Principle #1: Clutter is costly.

Digital minimalists recognize that cluttering their time and attention with too many devices, apps, and services creates an overall negative cost that can swamp the small benefits that each individual item provides in isolation.

Principle #2: Optimization is important.

Digital minimalists believe that deciding a particular technology supports something they value is only the first step. To truly extract its full potential benefit, it’s necessary to think carefully about how they’ll use the technology.

Principle #3: Intentionality is satisfying.

Digital minimalists derive significant satisfaction from their general commitment to being more intentional about how they engage with new technologies. This source of satisfaction is independent of the specific decisions they make and is one of the biggest reasons that minimalism tends to be immensely meaningful to its practitioners.

Solitude Deprivation

This is a state in which you spend close to zero time alone with your own thoughts and free from input from other minds. You will probably find the first week or two of your digital declutter to be difficult, and fight urges to check technologies you’re not allowed to check. These feelings, however, will pass. And this resulting sense of detox will prove useful when it comes time to make clear decisions at the end of the declutter. The goal of a digital declutter, however, is not simply to enjoy time away from intrusive technology. During this month-long process, you must aggressively explore higher-quality activities to fill in the time left vacant by the optional technologies you’re avoiding. This period should be one of strenuous activity and experimentation. Such activities include:

  • Leaving your phone at home, while you are doing any other important work.
  • Taking long walks.
  • Writing letters to yourself.
  • Practicing self talk.
  • Spending time alone.

CONCLUSION

Your monthlong break from technologies resets your digital life. The author says that to strengthen your relationships with your people, you need to stop clicking “Like” or leaving comments on social media posts. Rather you should approach them personally. Rebuild your digital lives in a much more intentional and minimalist manner. You want to arrive at the end of the declutter having rediscovered the type of activities that generate real satisfaction, enabling you to confidently craft a better life—one in which technology serves only a supporting role for more meaningful ends.
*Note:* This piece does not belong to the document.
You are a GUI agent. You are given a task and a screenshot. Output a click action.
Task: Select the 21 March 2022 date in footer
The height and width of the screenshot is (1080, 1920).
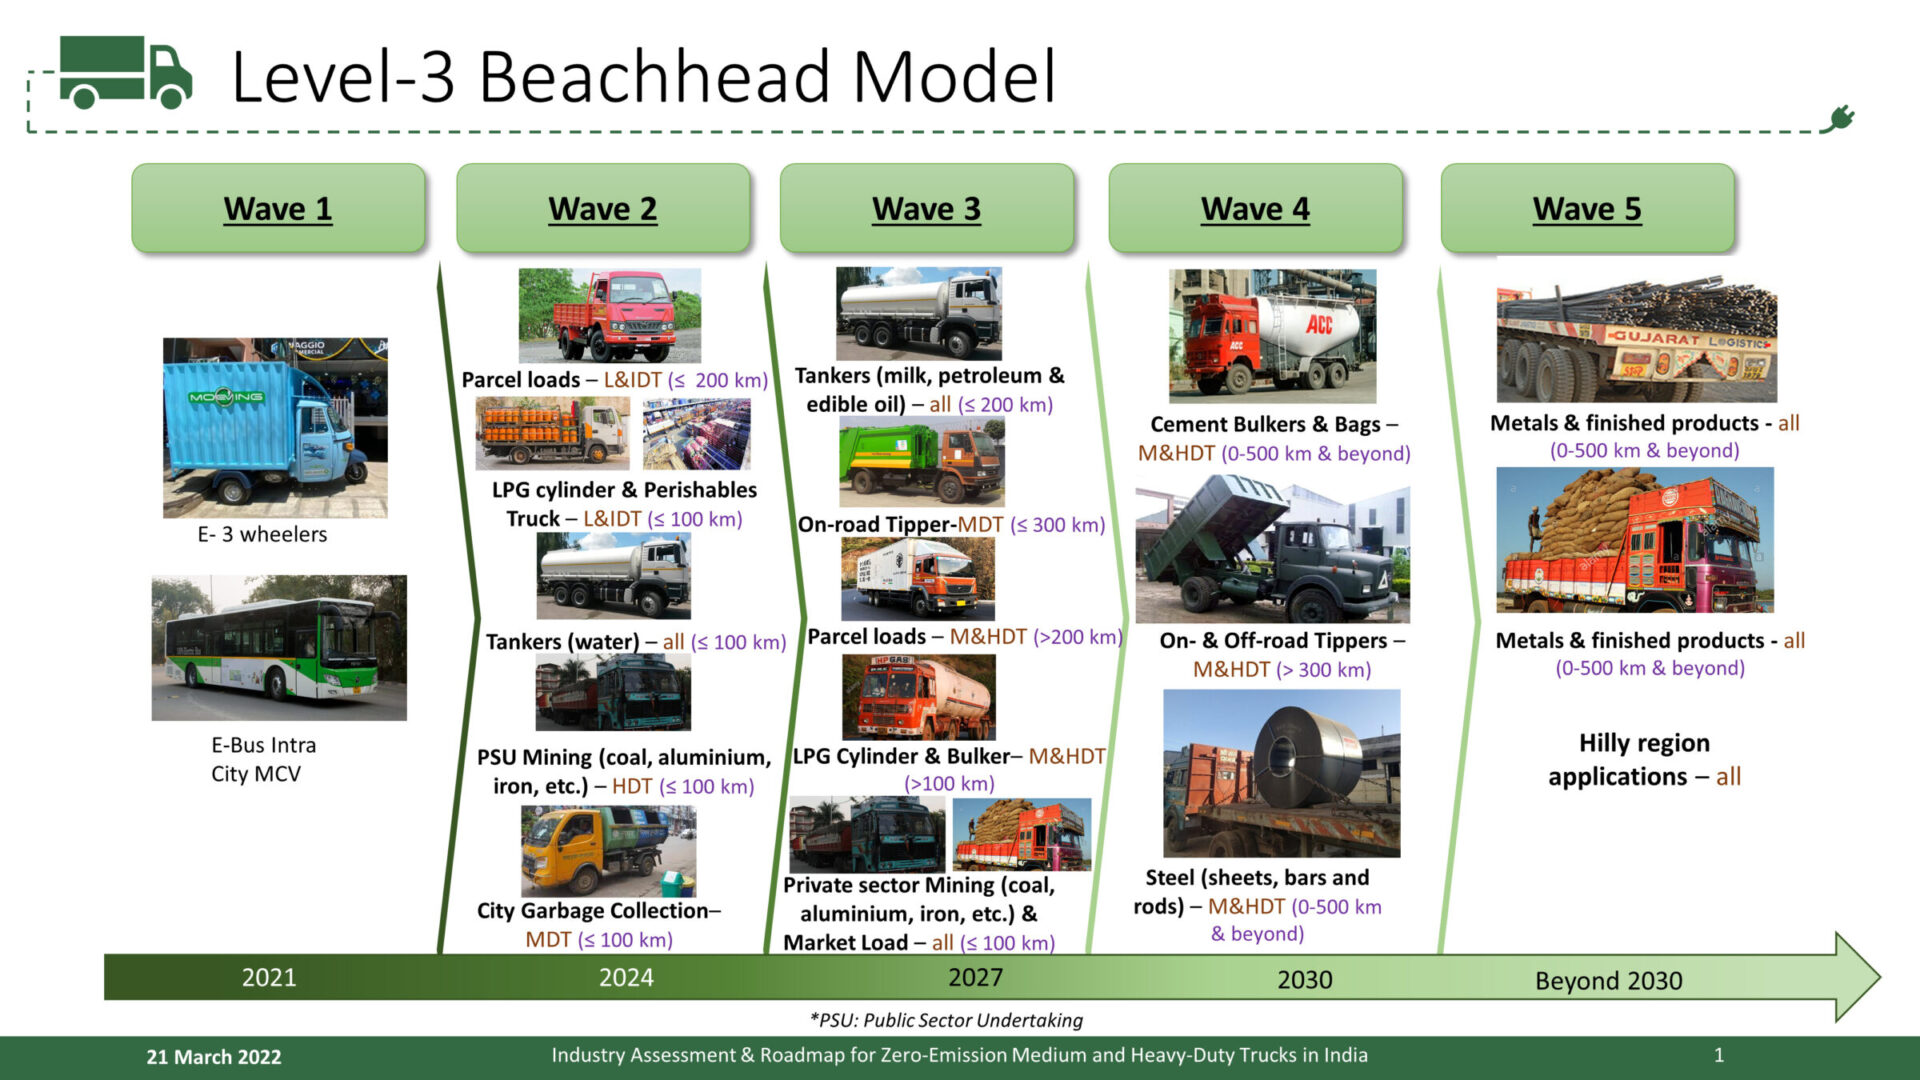pos(214,1055)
Digital minimalism does not reject the innovations of the internet age but instead rejects the way so many people currently engage with these tools. Digital minimalists see new technologies as tools to be used to support things they deeply value—not as sources of value themselves. They don’t accept the idea that offering some small benefit is justification for allowing an attention-gobbling service into their lives. They are instead interested in applying new technology in highly selective and intentional ways that yield big wins. Just as important: they’re comfortable missing out on everything else.